Compris ma fille. Que Dieu t’accompagne et te ramène et que les anges bienveillants
qui sont avec toi te protège de tout mal. Tu es fille de grâce et de
bénédictions et tu le demeureras. Tes frères jumeaux de l’autre côté du regard
t’accompagnent pour rendre encore plus légitime ta présence au milieu de vos
frères consanguins. -
« Amine nan ». Yaëlle s’était sentit fortifiée après cette litanie de
bénédictions venant de sa bien-aimée mère. La jeune-femme savait que cela
n’était pas vain. Les bienveillantes prières de sa mère l’avaient accompagnée
toute sa vie. La preuve partie de rien ; délaissée par son géniteur, elle
avait réussi malgré cette sensation d’injustice à se construire une vie non moins respectable. Sa
mère avait connu Yassir très jeune, très naïve aussi. Yassir était mariée à une
riche commerçante ; faisant croire à sa mère qu’il était célibataire ;
amoureux et désireux de l’épouser.

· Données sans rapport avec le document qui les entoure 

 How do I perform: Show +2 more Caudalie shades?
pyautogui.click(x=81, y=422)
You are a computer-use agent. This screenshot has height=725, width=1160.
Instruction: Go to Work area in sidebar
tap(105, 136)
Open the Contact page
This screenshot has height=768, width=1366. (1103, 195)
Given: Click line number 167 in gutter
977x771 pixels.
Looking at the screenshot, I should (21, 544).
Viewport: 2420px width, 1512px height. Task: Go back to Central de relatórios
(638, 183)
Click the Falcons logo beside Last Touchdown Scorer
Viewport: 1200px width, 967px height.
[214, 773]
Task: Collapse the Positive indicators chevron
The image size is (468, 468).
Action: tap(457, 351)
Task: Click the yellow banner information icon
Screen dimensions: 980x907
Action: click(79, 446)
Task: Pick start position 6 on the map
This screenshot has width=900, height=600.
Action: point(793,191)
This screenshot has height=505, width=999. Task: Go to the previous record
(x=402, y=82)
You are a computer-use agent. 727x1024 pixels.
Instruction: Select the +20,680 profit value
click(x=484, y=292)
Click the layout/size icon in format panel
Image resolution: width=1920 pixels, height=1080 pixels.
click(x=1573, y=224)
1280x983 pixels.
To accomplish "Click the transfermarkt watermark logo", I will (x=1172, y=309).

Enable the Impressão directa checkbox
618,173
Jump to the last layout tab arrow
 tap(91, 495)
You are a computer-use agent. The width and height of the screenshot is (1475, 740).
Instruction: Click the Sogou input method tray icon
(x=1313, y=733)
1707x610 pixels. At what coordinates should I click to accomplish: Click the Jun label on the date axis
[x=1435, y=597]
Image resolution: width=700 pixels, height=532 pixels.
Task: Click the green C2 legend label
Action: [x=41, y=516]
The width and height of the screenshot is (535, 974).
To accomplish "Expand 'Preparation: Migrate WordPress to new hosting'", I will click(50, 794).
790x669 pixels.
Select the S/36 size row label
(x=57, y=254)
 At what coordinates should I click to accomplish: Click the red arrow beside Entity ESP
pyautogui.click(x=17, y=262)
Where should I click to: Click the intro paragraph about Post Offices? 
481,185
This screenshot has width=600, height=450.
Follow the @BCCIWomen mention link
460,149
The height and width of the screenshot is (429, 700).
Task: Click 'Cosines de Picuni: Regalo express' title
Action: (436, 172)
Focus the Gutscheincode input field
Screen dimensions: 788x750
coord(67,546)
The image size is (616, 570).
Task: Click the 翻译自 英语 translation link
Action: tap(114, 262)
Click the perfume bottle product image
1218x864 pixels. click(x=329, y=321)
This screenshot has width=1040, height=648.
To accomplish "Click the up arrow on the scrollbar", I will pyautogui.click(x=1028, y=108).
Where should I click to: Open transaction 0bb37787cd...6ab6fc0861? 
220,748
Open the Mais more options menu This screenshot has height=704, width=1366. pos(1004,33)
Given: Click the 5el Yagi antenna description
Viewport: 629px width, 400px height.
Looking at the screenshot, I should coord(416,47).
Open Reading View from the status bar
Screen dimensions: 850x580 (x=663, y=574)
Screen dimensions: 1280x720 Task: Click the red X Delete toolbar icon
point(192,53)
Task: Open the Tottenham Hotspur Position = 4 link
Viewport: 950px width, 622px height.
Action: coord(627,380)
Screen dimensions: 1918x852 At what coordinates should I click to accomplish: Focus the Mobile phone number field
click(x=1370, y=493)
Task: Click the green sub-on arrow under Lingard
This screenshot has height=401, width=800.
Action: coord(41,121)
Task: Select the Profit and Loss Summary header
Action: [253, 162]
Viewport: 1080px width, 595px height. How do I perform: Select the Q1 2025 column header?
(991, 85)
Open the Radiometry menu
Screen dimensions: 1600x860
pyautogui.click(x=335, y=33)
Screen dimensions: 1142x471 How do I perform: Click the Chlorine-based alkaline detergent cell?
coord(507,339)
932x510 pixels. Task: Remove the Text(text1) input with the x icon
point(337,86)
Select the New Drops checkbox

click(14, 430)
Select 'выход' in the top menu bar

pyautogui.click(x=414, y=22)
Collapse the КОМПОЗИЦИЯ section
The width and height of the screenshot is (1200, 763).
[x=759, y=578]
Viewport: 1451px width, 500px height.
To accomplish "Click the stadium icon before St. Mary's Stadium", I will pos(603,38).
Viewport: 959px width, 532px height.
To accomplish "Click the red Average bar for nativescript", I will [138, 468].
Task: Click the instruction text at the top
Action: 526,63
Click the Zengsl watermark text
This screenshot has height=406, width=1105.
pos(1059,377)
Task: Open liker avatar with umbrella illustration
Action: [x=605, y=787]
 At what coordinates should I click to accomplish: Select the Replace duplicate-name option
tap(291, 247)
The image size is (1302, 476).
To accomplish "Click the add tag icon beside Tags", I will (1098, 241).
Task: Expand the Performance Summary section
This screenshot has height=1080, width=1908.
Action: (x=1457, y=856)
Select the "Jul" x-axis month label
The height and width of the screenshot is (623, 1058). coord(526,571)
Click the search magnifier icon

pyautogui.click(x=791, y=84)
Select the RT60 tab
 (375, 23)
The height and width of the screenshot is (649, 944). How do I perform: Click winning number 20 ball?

L’idylle était parfaite mais s’écroula très
vite lorsque Yassir appris que Geneviève était enceinte de lui. -Tu
ne peux pas garder cet enfant ma chérie. Il faut que tu avortes. Nous ne sommes
pas prêts pour une grossesse. Ma
mère avait refusé puis le loup caché sous la face de brebis avait sorti ses
crocs. -Tu
avortes ou je te quitte. D’ailleurs, je suis mariée et je n’ai pas l’intention
de prendre une seconde épouse. Geneviève
avait accusé le coup et malgré la douleur de la déception avait gardé cet
enfant. Yassir avait reconnu l’enfant mais n’avait pas voulu que cela
s’ébruite. Sa mère certainement amoureuse avait continué a fréquenté l’homme
marié ; et au bout de deux ans ; une seconde grossesse s’en était
suivi. Yassir n’en voulait pas. Il l’aimait mais il ne pouvait pas prendre en
charge deux enfants. De plus, « sa madame » venait d’accoucher d’un
garçon. Geneviève
s’était détournée de lui, la mort dans l’âme mais avait gardé la grossesse. A
cinq mois, l’échographie montra que c’était deux garçons. Malheureusement, elle
fit une fausse couche dans le septième mois. Yaêlle
avait vu plus d’une fois sa mère pleurer dans son coin croyant qu’elle ne
remarquait rien. Elle pleurait seule dans sa chambre puis après elle sortait
vaquer à son commerce avec le sourire aux lèvres. Elle
avait élevé Yaëlle seule avec tout ce que cela impliquait ; mais elle
n’avait pas abdiqué puis un jour elle avait rencontré Sébastien ; le père
de ses demi-frères, un homme qui l’avait adopté comme sa fille et s’en était
occupée avec beaucoup de dévouement.